Die Voraussetzungen sind erfüllt. Für die Feststellung des endgültigen Leistungsanspruchs des Klägers im streitbefangenen Leistungszeitraum ist eine weitere Sachaufklärung erforderlich. Die vom Kläger eingereichten Unterlagen sind auszuwerten und zu bewerten. Gegebenenfalls sind Ausgaben nicht abzusetzen oder Einnahmen angemessen zu erhöhen, § 3 Abs. 3 ALG II-V. Die Ermittlungen sind nach Art und Umfang erheblich, eine Feststellung des Beklagten ist trotz des damit verbundenen Verwaltungsaufwandes unter Berücksichtigung der Belange beider Beteiligter sachdienlich. Insoweit sind auch die Erstattungsforderungen des Beklagten neu festzusetzen oder gegebenenfalls nachträglich Leistungen in anderer Höhe zu bewilligen. Es ist zwar Aufgabe des Gerichts, den Sachverhalt in tatsächlicher und rechtlicher Hinsicht umfassend nachzuprüfen. Allerdings ist es nicht gerichtliche Aufgabe, anstellte der Behörde erstmals umfassende Sachverhaltsaufklärung zu betreiben und den Leistungsanspruch zu berechnen, vgl. BSG, Urteil vom 25. Juni 2015, B 14 AS 30/14 R, juris für reine Anfechtungsklagen; Meyer-Ladewig/Keller/Leitherer, SGG, 12. Aufl. 2017, § 131 Rn 17 ff.; SG Augsburg, Urteil vom 03. Juli 2017 – S 8 AS 400/17 –, juris, Rn 29; SG Berlin, Urteil vom 25. September 2017 – S 179 AS 6737/17 –, juris, Rn 84 ff ...

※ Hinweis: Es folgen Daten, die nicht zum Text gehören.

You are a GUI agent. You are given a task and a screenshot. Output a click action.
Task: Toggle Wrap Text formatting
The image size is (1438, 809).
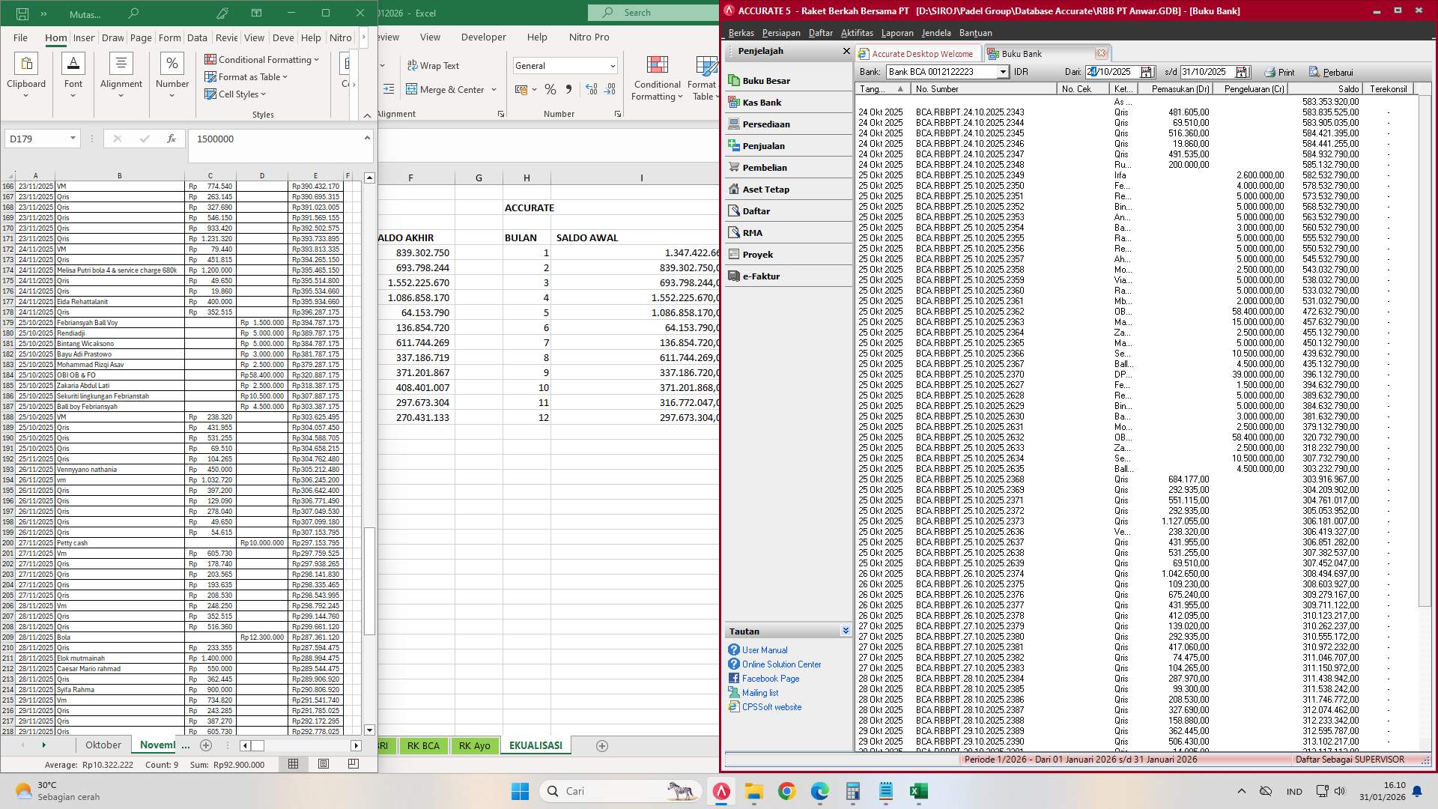point(434,66)
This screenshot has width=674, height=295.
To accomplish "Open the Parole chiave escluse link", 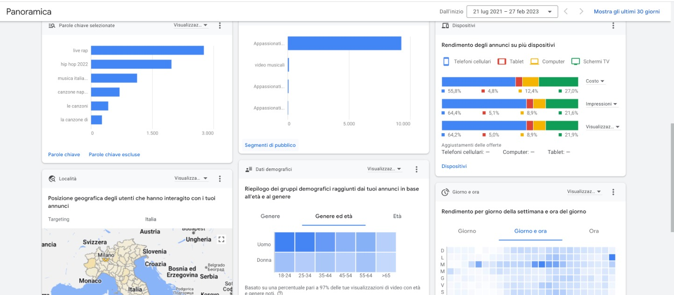I will [x=114, y=154].
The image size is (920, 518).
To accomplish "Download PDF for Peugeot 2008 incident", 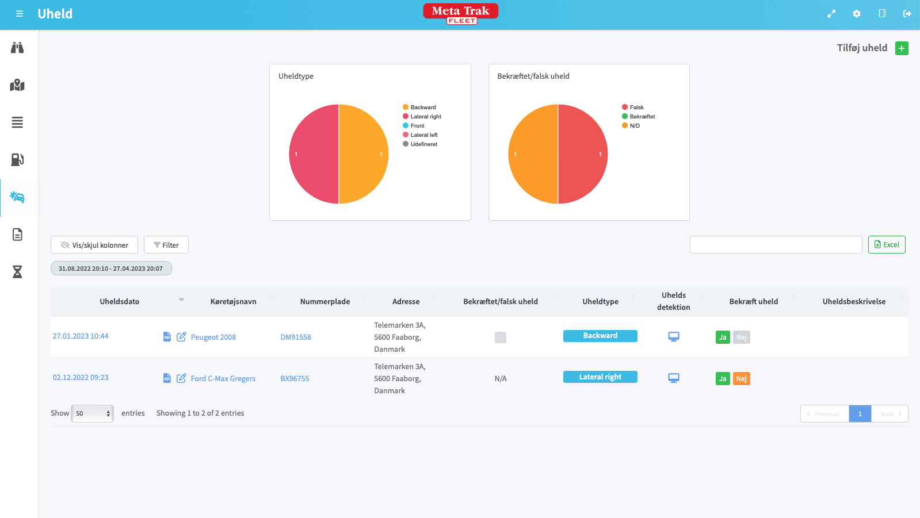I will click(x=167, y=337).
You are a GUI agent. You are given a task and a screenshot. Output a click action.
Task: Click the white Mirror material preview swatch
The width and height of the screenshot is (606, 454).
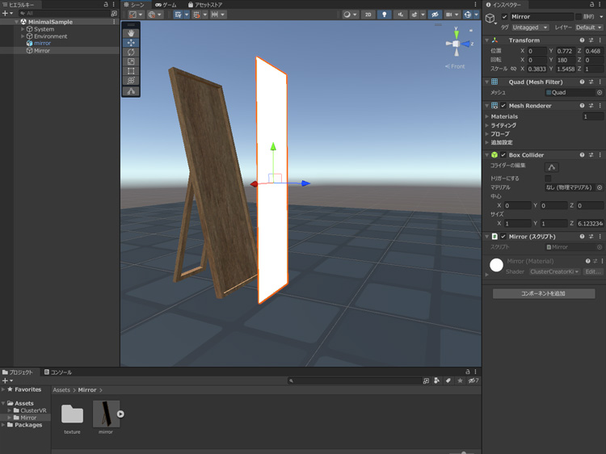tap(496, 265)
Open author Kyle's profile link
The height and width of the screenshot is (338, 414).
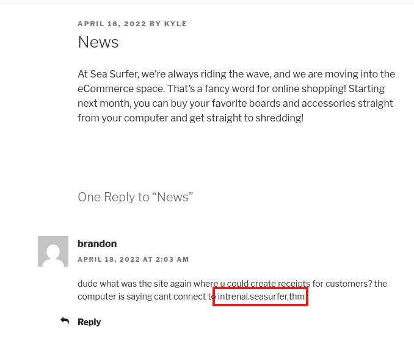[x=176, y=24]
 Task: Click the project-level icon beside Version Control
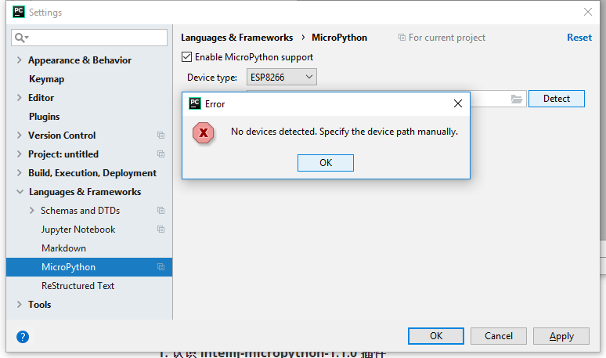coord(161,136)
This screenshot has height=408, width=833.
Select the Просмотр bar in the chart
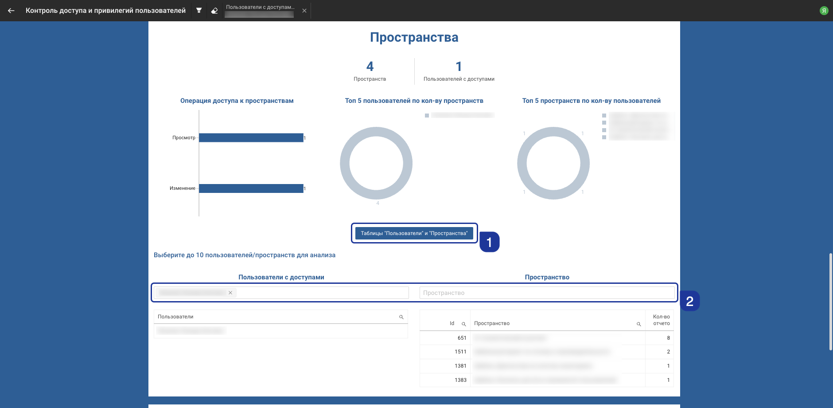[x=251, y=138]
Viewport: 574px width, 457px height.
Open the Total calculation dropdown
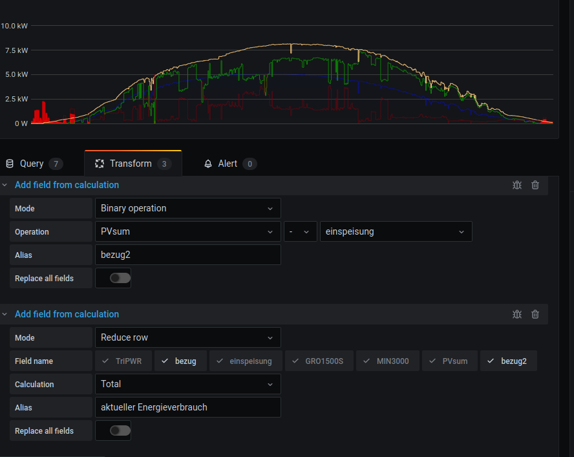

Die Frist des § 131 Abs. 5 S. 5 SGG von sechs Monaten nach Eingang der Akten bei Gericht ist noch nicht abgelaufen.

C. Die Kostenentscheidung folgt aus § 193 SGG. Die Zulässigkeit der Berufung folgt aus § 143, 144 SGG. Die Kammer hat nach § 161 Abs. 1 S. 1 SGG die Sprungrevision zugelassen. Die Voraussetzungen nach § 161 Abs. 2 S. 1 i.V.m. § 160 Abs. 2 Nr. 1 SGG liegen vor. Denn das vorliegende Verfahren hat grundsätzliche Bedeutung für eine Vielzahl von Verfahren. In der Kammer und am Sozialgericht Dresden sind eine Vielzahl von Verfahren anhängig, in denen die Voraussetzungen für eine endgültige Festsetzung des Leistungsanspruchs trotz der Verletzung von Nachweispflichten durch den Leistungsberechtigten gemäß § 41a Absatz 3 Sätze 3 und 4 SGB II für die Entscheidung erheblich sind, insbesondere die Frage ob die Mitwirkungshandlung nachgeholt werden kann. Die Entscheidung der Kammer weicht von der Weisung der Bundesagentur für Arbeit ab. Die von der Bundesagentur für Arbeit vertretene Rechtsauffassung vertreten auch der Beklagte und andere Leistungsträger im Gerichtsbezirk. Schließlich sind die aufgeworfenen Rechtsfragen teilweise bereits beim Bundessozialgericht anhängig, B 4 AS 39/17 R, dort allerdings in der Konstellation der tatsächlichen Nachholung im Widerspruchsverfahren. Soweit das Bundessozialgericht dort der Ausgangsentscheidung folgt, bliebe die Frage, ob eine Nachholung der Mitwirkungshandlung nach Entscheidung über den Widerspruch möglich ist, offen.